Quote Originally Posted by Shadow View Post
I haven't looked at individual cyl's, always Thought I was so close to an EQ length header swap that it wouldn't be worth it. lol

It's important to keep the turbine housing scroll Close in mind while thinking this through. The expanding gasses will have to Compress again while they Squeeze through that restriction!

It's prob harder for most to visualize because the #3 & 4 runners are so short. Imagine instead an eq length header with 2 runners 1.5" ID and 2 runners 1.68" ID going into a .63 A/R stage 1 turbine housing/ wheel.

Which 2 cyl's are going to outflow the other 2?
Right, so the 1.5" runners will not be able to move the same maximum cfm, but that's not the point. What you are wanting is the pressure that is seen at the exhaust valve head to be the same across all of the cylinders. Because the cross sectional area is smaller, the same amount of mass flowing through is will have to move faster, which equates to less pressure at the valve head (PV=nRT) because the mass isn't stacking up. The larger runners allow the mass to slow down and stack up, causing a higher net pressure and a slower flow. So yes, by mucking with the volumes of the runners you should be able to effectively produce similar pressures at the valve heads as an equal length tubular header that all the runners were the same cross sectional diameter.

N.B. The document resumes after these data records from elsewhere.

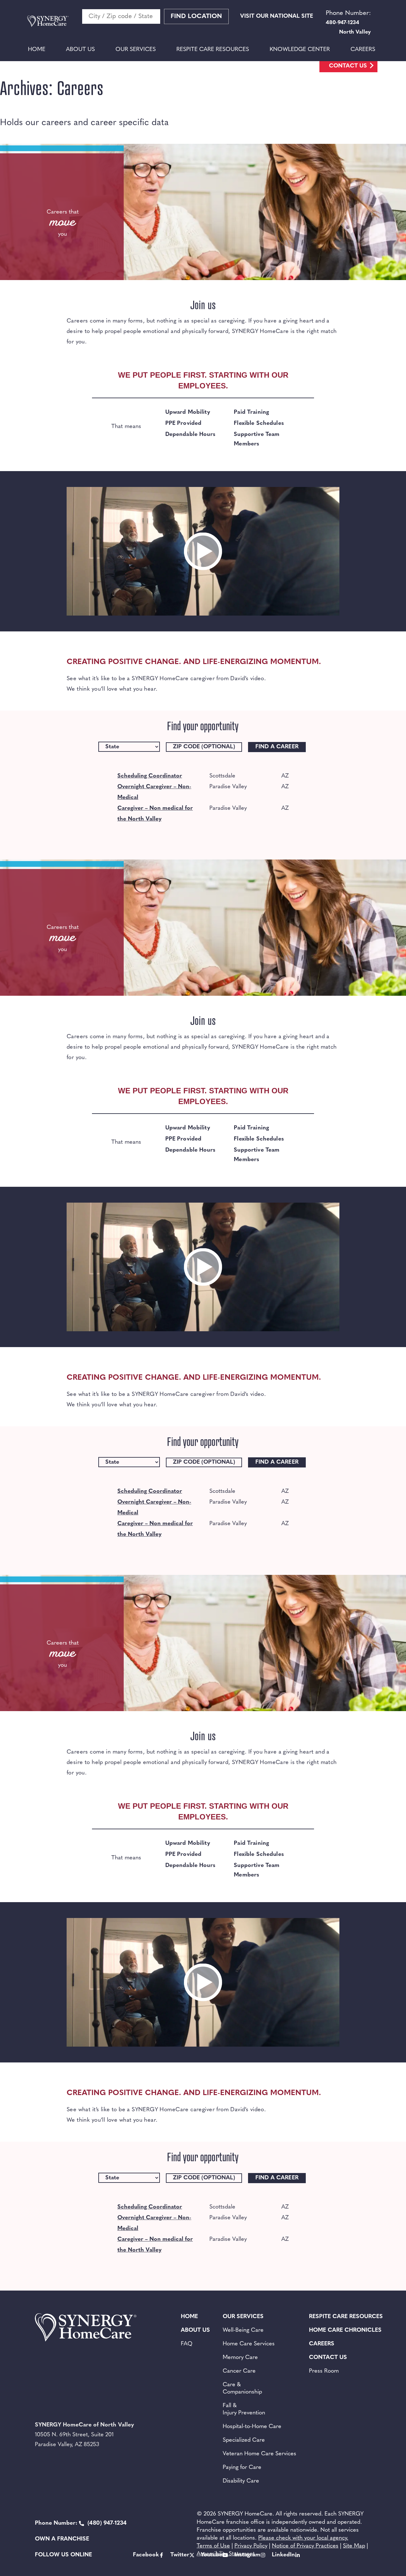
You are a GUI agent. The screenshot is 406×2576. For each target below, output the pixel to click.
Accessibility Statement (226, 2554)
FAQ (187, 2344)
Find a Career (276, 747)
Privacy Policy (250, 2546)
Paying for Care (242, 2468)
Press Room (324, 2371)
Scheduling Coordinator (149, 776)
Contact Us (348, 66)
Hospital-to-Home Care (252, 2427)
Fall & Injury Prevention (244, 2409)
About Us (80, 50)
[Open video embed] (203, 551)
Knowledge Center (300, 50)
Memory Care (240, 2358)
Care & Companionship (242, 2388)
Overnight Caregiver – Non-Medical (154, 792)
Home (36, 50)
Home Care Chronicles (345, 2330)
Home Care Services (249, 2344)
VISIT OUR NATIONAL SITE (276, 16)
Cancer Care (239, 2371)
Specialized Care (244, 2440)
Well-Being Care (243, 2330)
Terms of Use (213, 2546)
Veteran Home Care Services (259, 2454)
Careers (362, 50)
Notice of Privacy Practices (305, 2546)
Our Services (135, 50)
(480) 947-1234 (81, 2523)
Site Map (354, 2546)
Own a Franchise (62, 2539)
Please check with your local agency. (303, 2538)
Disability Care (241, 2481)
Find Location (196, 16)
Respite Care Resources (212, 50)
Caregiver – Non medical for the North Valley (155, 814)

As for how the mass moves through the volute and turbine, honestly I really want to do more in depth research here, but the only reason that the exhaust would have to compress again in the housing is if the housing/wheel combo simply couldn't flow the amount of exhaust being passed through it (boost creep). There's a bunch of physics going on all at the same time. The turbine works off of pressure and temperature (to a smaller extent) differential. The volume of the volute does decrease, but it's done so that the decreasing volume of exhaust keeps the same pressure differential around the turbine wheel. I guess you could argue this is "compressing", but the actual pressure theoretically should be the same all the way around.